Having a structured OJT program ensures critical skills are being taught in an efficient manner. As a result, learning is accelerated, while safety risks and costly mistakes are minimized. Structured OJT also reduces the variability in task performance among the technician workforce. As a result, the technicians will be performing services safely, and in a manner consistent with the mission and values of your company.
2. Online Training:
From e-learning courses to smartphone apps, online technology is a superior training platform. Among other benefits, training delivered using this platform is:
• Convenient: Anyone who runs a service route knows schedules can be quite unpredictable. Online training allows technicians to access their education when it’s convenient for them.
• Engaging: With the vast amount of training technicians are required to have, it’s important to provide engaging material. An interactive e-learning course will hold the learner’s attention much better than black and white text on the page of a textbook.

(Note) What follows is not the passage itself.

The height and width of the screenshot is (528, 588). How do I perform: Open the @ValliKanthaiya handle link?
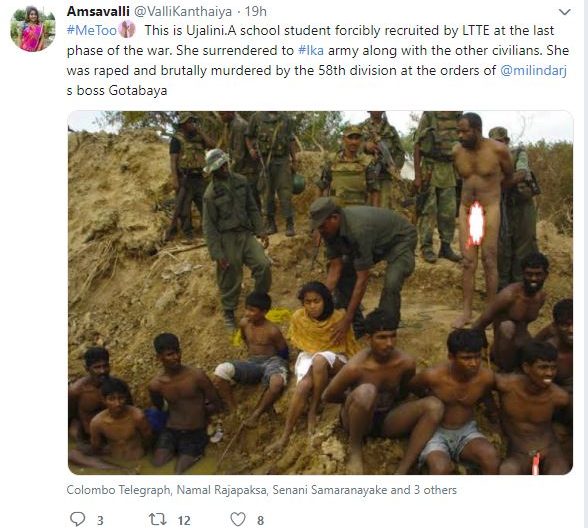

• Powerful: Using online learning tools in the form of videos, interactive courses, etc. will increase retention rates, as adult brains generally process visual and auditory information much quicker than reading it as text. A video of someone inspecting a crawlspace will have a much greater impact compared to reading instructions about how to inspect a crawlspace in a textbook.
3. Social Learning:
Most technicians learn best by watching each other. Create a place online, such as a private website or within your own learning management system, to give technicians an opportunity to share their ideas anytime they want. Encourage technicians to share videos of their own ideas or innovations that will enhance the professional skills or knowledge of their colleagues and/or result in better customer service. This also sparks a healthy sense of competition and generates job-related enthusiasm—not to mention an endless supply of ideas!